In its role as agent, Becher McMahon will conduct a private placement financing of up to $6.35 million Cdn. (the "Brokered Placement").

In addition, Petrolia intends to complete a concurrent non-brokered financing of up to Cdn.$3.65 million (the "Non-Brokered Placement).

The net proceeds of the Brokered Placement and of the Non-Brokered Placement (collectively the "Private Placement") will be used for general working capital purposes and in connection with the commitments recently announced by Petrolia. Under the terms of the Private Placement, Petrolia has agreed to sell up to 6,666,666 Units, at a price of $1.50 per Unit, pursuant to the applicable exemptions from the prospectus and registration requirements of the Canadian securities laws.

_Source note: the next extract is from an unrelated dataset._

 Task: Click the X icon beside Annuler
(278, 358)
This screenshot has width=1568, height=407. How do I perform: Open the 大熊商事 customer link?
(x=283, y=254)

Each Unit will be comprised of one common share and one-half of one common share purchase warrant. Each whole Warrant will entitle the holder thereof to purchase one common share at a price of $1.50 in the 18 months following the closing date of the Private Placement. Becher McMahon will receive a cash commission of 8% of the gross proceeds of the Brokered Placement and will be granted agent's options to purchase, in the 18 months following the closing date, that number of common shares equal to 10% of the number of Units sold under the Brokered Placement, at a price of $1.50 per Unit.

No commission shall be payable in the context of the Non-Brokered Placement.

Closing of the Private Placement is expected to occur on or around June 6, 2008 and is subject to the obtention of the usual required approvals, including approval of the TSX Venture Exchange Inc.

All securities issued under the Private Placement will be subject to a four month and one day hold period under applicable Canadian securities laws.

The securities being offered have not, nor will they be registered under the United States Securities Act of 1933, as amended, and may not be offered or sold within the United States or to, or for the account or benefit of, U.S. persons absent U.S. registration or an applicable exemption from the U.S. registration requirements. This release does not constitute an offer for sale of securities in the United States.

About Petrolia

Petrolia is a junior oil and gas exploration company that holds exploration rights on a total of 14 929 km2 (3.7 millions acres), an area which represents 21 % of the Quebec territory under licence. Mainly located in the Gaspe Peninsula and on Anticosti Island, these licences are considered as the most prospective lands, representing 70% of the Quebec petroleum onshore potential, Petrolia will now have a free hand to develop that potential with new partners and it intends to intensify its exploration program in the upcoming years. The company has 34 M outstanding shares and it owns 2.2% of the issued and outstanding shares of Gastem Inc. (TSX VENUTRE:GMR).

The TSX Venture Exchange does not accept responsibility for the adequacy or accuracy of this release.